I've been reading heated debate on the dpreview forums about the P100... seems like some people have out-of-focus pictures when they shouldn't and some don't, and maybe it comes down to individual cameras being different... I don't know for sure, but maybe I'll buy one and make sure I can return it if it has issues. After the rugged reliability and great quality of my S230, I'm wary to get a camera known to have quality control issues....

tc17
08-20-2004, 08:41 PM
The 3700 mic does pick up the noise of the lens focusing. The only way I know around that is to tell it not to use continous focusing in the video mode.

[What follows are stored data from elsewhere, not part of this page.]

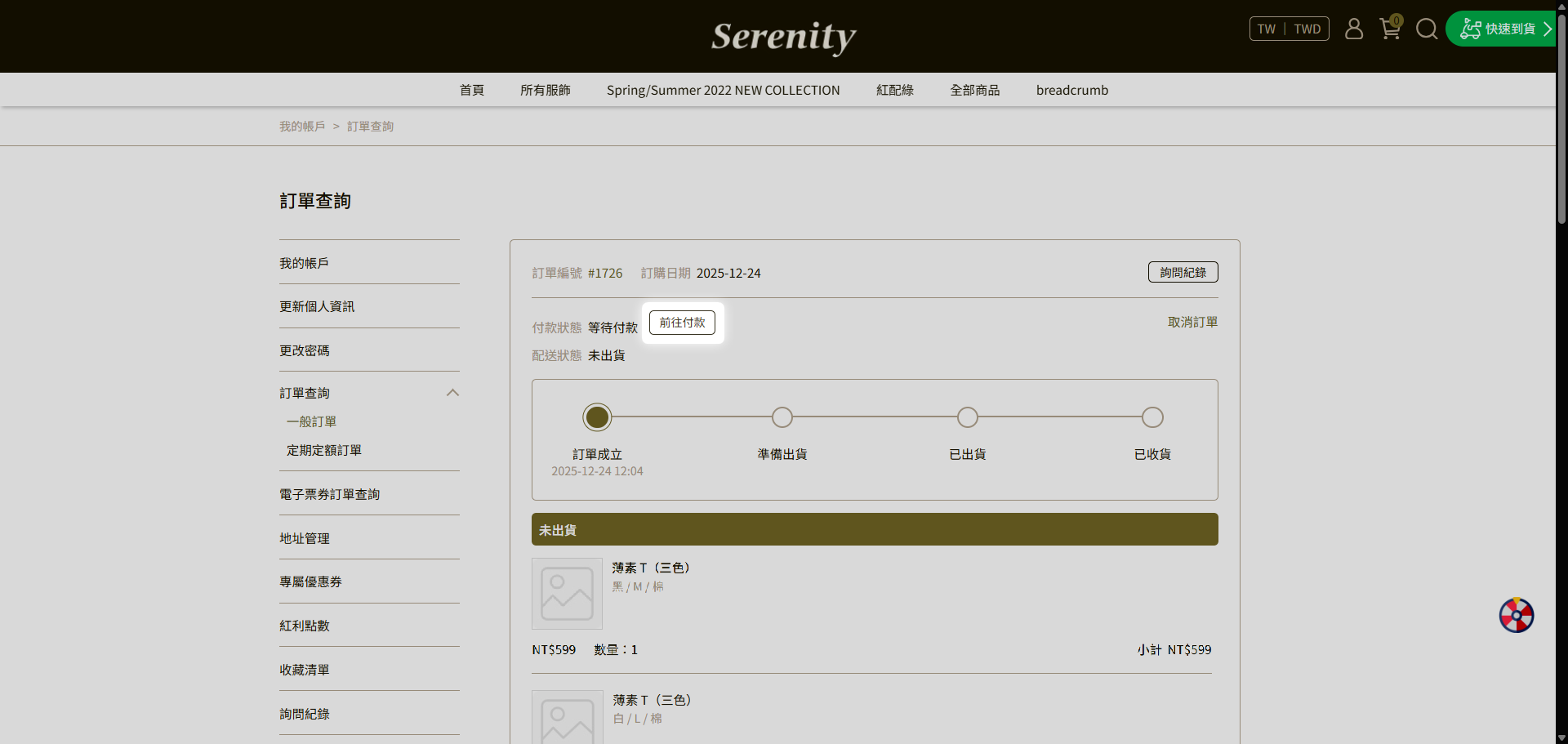Click the search magnifier icon
1568x744 pixels.
1426,29
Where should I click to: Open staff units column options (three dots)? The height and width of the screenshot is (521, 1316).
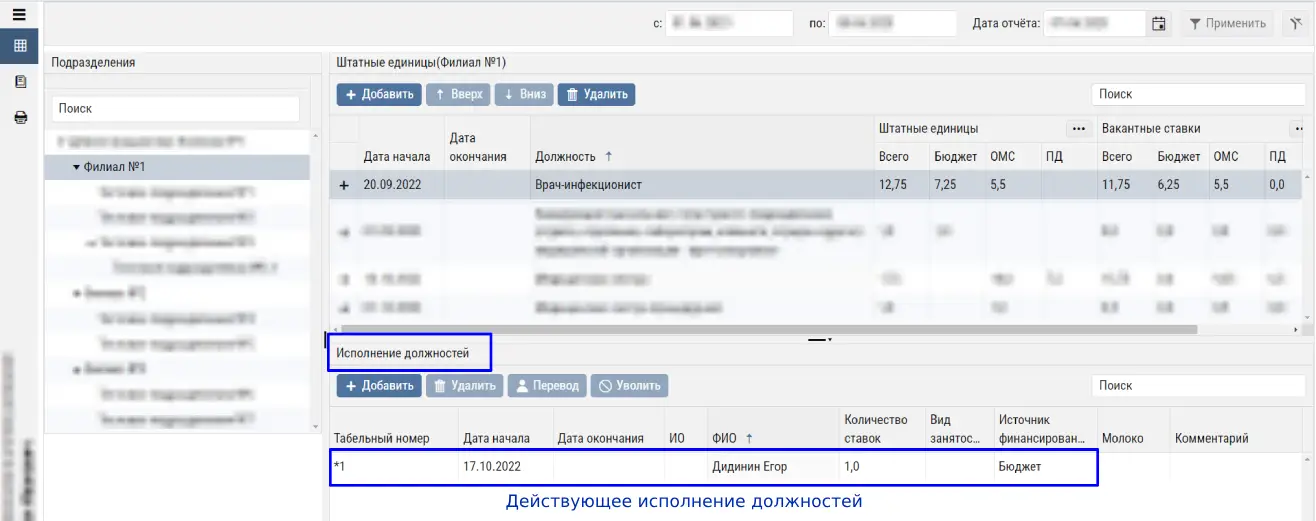pos(1078,129)
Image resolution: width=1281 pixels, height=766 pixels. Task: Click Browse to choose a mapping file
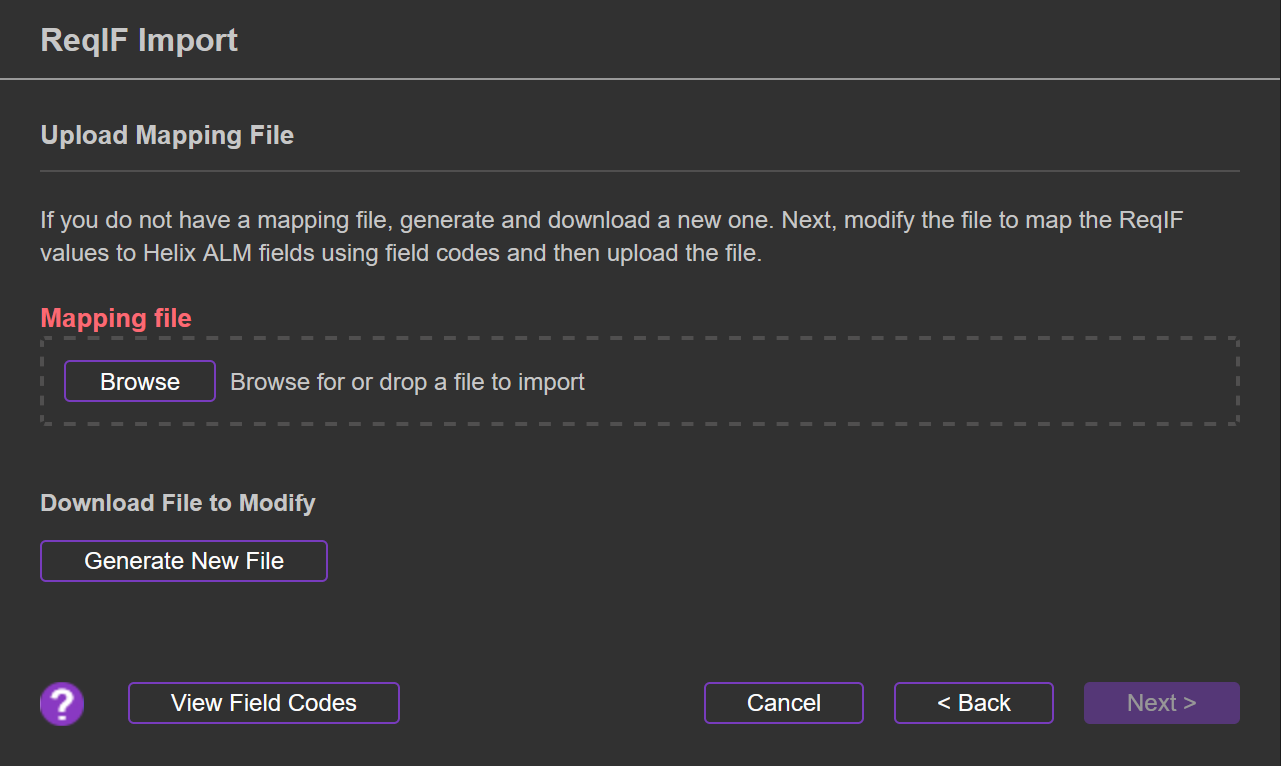140,382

I only tried it in a silent room, so I'm not sure if you hear it, or how much you would hear it with someone talking or other noises.

jfn
08-23-2004, 10:10 PM
Just thought I'd let everyone know that I ordered the SD110. 2x zoom and 3megapixels were a minus, but it's thinner, cheaper, and has a better movie mode than the s410 and s500. I liked the p100 a lot, but I was concerned about the blurry photos that people report problems with (typically "indoors, auto mode, low light" which is many of the pictures I take - I don't mind using manual controls but often my friends borrow the camera and so what really matters is how well auto mode works). Also, the Canon's movie mode is very solid, even though 640x480 is limited to 15fps and 30sec, while the P100 supposedly refocuses way too often, which makes the whole unlimited 30fps thing not really worth it. I saved a lot of money, and if something as small as the sd110 comes out with a bigger zoom, better movie mode, and higher resolution - and no major drawbacks - I'll jump on it.